(Beginning of DATA SHOWN)

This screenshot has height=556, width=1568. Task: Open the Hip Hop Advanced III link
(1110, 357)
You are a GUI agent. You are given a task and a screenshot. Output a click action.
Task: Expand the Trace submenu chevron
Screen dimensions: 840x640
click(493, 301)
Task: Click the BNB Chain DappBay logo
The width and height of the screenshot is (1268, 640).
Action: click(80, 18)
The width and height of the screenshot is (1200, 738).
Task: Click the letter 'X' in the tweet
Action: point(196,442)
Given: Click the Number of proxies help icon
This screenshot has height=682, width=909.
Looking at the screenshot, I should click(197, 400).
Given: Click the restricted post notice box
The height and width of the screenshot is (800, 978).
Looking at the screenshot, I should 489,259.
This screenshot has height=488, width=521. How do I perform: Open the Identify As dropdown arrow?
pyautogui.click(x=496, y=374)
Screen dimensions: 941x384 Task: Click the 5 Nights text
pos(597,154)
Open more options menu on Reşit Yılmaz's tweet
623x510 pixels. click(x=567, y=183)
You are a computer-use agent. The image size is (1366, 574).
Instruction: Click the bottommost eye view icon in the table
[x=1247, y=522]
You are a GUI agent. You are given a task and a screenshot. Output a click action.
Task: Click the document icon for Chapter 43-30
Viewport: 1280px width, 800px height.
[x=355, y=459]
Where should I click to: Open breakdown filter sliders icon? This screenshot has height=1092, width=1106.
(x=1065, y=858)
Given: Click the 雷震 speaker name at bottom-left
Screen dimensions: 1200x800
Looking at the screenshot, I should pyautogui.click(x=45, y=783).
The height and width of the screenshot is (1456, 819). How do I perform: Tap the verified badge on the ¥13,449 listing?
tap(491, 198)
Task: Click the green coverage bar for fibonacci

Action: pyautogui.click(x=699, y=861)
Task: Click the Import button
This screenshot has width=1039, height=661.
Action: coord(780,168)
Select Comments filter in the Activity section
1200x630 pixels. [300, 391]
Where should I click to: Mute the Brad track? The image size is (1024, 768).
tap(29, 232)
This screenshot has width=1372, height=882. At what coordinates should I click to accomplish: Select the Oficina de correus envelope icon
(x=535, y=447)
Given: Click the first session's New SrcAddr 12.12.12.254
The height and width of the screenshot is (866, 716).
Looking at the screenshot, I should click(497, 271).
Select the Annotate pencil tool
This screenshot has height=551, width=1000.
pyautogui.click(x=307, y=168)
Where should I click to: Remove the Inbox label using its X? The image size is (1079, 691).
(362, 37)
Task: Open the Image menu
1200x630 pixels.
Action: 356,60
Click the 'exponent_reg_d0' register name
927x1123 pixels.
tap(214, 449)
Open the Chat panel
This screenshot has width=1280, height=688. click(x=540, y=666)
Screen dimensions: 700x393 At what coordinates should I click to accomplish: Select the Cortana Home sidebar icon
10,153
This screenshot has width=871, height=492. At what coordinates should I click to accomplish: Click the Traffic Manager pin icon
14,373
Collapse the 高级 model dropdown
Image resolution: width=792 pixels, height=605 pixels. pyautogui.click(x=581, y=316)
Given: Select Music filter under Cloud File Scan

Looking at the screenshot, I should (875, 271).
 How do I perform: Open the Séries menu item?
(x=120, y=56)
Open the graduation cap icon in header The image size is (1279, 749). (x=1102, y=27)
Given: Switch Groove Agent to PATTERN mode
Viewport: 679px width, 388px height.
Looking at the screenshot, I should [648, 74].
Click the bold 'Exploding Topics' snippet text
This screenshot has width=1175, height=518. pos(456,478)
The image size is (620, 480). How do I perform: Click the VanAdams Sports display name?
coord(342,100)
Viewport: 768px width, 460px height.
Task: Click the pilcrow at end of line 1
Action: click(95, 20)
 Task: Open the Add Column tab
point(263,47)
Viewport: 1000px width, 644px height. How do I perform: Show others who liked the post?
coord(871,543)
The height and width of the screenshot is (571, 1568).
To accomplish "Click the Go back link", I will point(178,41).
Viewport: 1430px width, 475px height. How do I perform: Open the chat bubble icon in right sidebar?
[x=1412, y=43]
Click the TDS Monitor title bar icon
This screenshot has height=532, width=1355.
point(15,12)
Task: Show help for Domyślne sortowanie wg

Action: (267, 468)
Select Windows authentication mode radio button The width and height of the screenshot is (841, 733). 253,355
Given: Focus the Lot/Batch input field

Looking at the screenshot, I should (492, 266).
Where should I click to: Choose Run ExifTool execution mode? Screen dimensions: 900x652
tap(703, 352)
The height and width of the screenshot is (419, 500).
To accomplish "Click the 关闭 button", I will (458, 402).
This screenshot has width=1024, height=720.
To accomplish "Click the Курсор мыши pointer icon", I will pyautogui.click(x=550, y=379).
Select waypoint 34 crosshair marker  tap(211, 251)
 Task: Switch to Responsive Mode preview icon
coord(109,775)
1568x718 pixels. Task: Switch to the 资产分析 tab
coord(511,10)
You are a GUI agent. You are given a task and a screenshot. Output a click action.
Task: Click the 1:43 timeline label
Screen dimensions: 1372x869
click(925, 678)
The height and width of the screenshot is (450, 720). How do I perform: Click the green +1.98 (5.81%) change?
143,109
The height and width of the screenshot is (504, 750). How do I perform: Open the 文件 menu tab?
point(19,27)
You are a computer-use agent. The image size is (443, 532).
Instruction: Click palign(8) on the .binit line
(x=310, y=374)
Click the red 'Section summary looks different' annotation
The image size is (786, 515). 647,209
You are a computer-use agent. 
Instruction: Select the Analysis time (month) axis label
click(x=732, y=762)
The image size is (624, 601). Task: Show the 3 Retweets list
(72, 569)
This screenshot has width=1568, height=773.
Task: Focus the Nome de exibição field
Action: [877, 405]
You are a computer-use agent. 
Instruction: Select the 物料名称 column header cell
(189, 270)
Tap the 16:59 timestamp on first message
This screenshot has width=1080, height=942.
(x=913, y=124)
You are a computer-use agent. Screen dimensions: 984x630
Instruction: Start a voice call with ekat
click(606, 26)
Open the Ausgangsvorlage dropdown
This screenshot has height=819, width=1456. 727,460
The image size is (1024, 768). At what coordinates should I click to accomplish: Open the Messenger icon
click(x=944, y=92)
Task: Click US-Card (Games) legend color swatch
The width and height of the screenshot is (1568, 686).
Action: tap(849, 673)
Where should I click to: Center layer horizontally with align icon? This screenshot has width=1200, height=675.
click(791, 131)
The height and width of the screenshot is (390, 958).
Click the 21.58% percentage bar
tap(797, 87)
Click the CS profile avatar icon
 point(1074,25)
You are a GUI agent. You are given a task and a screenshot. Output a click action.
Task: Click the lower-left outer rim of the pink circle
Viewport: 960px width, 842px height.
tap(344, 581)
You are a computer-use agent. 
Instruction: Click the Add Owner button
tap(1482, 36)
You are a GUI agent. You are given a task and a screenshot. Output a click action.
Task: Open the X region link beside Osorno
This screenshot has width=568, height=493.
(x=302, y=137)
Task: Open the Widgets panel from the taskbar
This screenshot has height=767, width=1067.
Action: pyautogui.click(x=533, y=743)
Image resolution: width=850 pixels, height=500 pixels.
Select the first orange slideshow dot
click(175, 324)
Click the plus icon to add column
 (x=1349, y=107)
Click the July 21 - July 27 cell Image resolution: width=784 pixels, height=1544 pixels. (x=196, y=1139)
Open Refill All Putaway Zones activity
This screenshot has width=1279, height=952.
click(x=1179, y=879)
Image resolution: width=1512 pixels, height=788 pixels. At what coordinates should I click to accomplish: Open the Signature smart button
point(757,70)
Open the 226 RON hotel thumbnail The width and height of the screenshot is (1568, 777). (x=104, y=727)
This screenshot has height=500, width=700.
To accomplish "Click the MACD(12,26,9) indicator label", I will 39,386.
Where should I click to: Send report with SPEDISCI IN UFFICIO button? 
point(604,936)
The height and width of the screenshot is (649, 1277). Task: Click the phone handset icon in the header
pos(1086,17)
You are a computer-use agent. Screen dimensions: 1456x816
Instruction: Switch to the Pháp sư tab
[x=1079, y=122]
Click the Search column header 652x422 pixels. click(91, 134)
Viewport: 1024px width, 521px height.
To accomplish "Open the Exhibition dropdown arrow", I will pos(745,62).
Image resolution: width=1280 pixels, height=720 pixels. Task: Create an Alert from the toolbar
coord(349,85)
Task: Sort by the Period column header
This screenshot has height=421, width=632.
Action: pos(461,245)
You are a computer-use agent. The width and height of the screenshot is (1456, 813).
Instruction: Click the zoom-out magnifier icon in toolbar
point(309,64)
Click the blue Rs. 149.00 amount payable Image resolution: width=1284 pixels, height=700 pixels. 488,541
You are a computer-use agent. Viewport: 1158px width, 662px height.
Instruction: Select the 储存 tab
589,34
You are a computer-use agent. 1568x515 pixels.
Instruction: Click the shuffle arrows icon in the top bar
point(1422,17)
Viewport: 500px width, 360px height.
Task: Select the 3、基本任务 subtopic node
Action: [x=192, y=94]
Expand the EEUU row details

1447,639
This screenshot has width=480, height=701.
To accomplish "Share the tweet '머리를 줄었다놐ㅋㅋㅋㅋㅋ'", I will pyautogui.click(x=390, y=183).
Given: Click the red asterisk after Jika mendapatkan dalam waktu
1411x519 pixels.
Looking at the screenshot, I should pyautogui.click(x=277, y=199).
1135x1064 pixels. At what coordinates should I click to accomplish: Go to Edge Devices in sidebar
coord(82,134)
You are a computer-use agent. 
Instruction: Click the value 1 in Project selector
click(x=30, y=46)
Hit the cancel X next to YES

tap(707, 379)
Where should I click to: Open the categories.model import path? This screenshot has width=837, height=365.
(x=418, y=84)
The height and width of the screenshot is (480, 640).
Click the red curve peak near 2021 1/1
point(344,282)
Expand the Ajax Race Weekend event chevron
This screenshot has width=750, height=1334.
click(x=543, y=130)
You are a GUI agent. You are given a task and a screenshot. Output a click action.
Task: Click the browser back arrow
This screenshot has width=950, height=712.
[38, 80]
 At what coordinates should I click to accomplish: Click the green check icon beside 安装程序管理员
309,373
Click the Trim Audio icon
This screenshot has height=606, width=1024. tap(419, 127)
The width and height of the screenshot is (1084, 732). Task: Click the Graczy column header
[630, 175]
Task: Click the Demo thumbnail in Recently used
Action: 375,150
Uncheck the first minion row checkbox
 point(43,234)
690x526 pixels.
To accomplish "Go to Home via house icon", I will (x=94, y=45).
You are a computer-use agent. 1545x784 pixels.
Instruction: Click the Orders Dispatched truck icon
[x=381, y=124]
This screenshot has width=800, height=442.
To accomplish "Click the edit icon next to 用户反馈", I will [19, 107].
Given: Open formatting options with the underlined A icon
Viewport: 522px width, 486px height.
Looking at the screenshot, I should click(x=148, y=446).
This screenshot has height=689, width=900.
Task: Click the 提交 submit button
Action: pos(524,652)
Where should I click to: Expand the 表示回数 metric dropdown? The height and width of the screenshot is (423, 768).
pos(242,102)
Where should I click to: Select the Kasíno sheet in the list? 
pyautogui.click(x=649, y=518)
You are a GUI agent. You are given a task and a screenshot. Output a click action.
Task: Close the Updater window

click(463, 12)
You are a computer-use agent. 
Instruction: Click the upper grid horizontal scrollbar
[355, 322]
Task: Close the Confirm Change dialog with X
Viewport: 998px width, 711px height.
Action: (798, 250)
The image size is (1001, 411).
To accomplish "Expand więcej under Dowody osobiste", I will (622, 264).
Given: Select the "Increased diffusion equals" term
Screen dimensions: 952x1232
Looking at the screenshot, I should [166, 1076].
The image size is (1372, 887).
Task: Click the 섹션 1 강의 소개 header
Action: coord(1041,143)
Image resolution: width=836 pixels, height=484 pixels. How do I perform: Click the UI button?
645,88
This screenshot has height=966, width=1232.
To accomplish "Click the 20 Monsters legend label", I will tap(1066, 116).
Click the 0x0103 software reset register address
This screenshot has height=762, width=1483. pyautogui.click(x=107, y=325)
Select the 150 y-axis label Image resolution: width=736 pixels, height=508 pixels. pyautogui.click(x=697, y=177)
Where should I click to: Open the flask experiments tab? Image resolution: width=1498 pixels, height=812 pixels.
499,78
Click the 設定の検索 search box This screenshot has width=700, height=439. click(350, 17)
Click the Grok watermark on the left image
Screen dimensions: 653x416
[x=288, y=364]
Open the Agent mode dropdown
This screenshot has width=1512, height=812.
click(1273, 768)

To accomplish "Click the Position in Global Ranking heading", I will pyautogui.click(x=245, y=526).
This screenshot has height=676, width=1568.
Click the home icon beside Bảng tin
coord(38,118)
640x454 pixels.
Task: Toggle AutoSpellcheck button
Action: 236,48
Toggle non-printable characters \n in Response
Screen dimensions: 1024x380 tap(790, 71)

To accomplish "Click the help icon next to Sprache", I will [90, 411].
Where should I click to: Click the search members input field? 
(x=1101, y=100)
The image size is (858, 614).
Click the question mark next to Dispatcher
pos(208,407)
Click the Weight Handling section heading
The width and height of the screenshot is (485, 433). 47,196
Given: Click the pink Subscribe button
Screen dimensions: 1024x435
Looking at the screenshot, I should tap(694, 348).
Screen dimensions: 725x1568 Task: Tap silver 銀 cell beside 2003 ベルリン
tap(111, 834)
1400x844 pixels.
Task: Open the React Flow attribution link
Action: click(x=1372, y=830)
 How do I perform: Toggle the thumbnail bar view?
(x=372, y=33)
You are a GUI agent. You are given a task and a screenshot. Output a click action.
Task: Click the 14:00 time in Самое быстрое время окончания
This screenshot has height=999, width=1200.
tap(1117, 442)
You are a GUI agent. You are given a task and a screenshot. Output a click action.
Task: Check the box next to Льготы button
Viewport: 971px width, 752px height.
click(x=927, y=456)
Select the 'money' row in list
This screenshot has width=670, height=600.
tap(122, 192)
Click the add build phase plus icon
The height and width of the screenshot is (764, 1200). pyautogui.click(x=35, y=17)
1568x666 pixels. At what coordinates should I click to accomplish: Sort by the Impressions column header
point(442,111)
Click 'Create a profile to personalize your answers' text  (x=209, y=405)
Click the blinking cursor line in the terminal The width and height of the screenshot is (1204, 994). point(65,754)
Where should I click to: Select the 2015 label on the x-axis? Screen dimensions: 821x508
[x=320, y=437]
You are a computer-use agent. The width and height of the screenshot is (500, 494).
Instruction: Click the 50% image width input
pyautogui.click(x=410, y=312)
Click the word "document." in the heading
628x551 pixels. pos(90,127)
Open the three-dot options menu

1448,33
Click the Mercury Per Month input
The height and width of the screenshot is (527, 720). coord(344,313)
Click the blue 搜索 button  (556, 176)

(End of DATA SHOWN)

The total is all that is wanted here: please count the lines of the material that contain the word "blue".

## RESPONSE TO THE TASK:
2